Well, there I'd have been wrong. It was Byron who said:
There's not a joy the world can give
Like that it takes away.
Hmmm. I know what he means but the poem was written in. I believe, 1815. Now maths was never my strong point but that was about two hundred years ago and I'd guess that old age was a genuine burden in those days. Not so now. I say that with some unease, knowing that an old friend, a couple of years my junior, is presently gravely ill. I've been fortunate.
But away with these valedictory thoughts. Age and general decrepitude notwithstanding I went in the evening to Pitsford Water. This week is National Insect Week and, by coincidence or not, a Bioblitz is being held there today. It is extremely inconvenient for me but never let it be said...
I entered the area via the village of Old, and this took me to the north-east corner of the reservoir, a Site of Special Scientific Interest.
|Honeysuckle scrambled through bushes.|
Pitsford Water. 30 June, 2015
Honeysuckle, Lonicera periclymenum. was scrambling through some bushes. It was just past its best but it is always good to see. The species remains in the Caprifoliaceae family although Elder has been hived off into the Adoxaceae.
|Leaf margins bore mines formed by the larvae of|
Aulagromyza hendeliana. Pitsford Water. 30 June, 2015
Several of the leaves had been mined, the culprit being Aulagromyza hendeliana, a small fly in the Agromyzidae family. It is a widespread species, at least in the south of England, so its presence came as no surprise.
I wandered on, bitten from time to time by clegs. I slapped one and found it was the usual Notch-horned Cleg.

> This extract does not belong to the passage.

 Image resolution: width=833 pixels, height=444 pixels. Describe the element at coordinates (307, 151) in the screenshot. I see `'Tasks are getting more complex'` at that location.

This insect, Haemotopota pluvialis, is the most widespread of the genus, the females of which require a blood meal prior to egg-laying - but I'd rather it wasn't mine, thank you.
|Ringlet butterfly on hawthorn. Pitsford Water.|
30 June, 2015
Most of the insects noted were common enough. Ringlets, Aphantopus hyperantus, were flitting around the hedgerows. They are often to be observed visiting bramble flowers but in this case they seemed more interested in aphid-infested leaves; perhaps the aphids were producing drops of honeydew.
Dusk was gathering and I was seeking out those few areas still bathed in sunlight. I could hear the chatter of other 'blitzers' as they set up moth traps; for them the crepuscular conditions heralded an interesting night. But I took moths too. Or, at least, one. This larva was in my net after sweeping grass and it could be Lunar Underwing, Omphaloscelis lunosa - but I have no intention of recording it as such.
Certain moth larvae can be very difficult to identify with certainty and my usually-reliable copy of 'Caterpillars of the British Isles' by Jim Porter, though generally excellent, is unhelpful at this point. It could equally well be a Twin-spotted Wainscot so I don't intend to claim it in my report.
The internet can also be helpful with illustrations of moths, but often only in the imago stage.
While on the subject of larvae, this also found itself in my sweep-net. It is a hoverfly larva, keying out as (probably) Epistrophe grossulariae, but I cannot be certain as I had promptly returned the specimen to the thistle from which I swept it. But the hoverfly species is found in this area.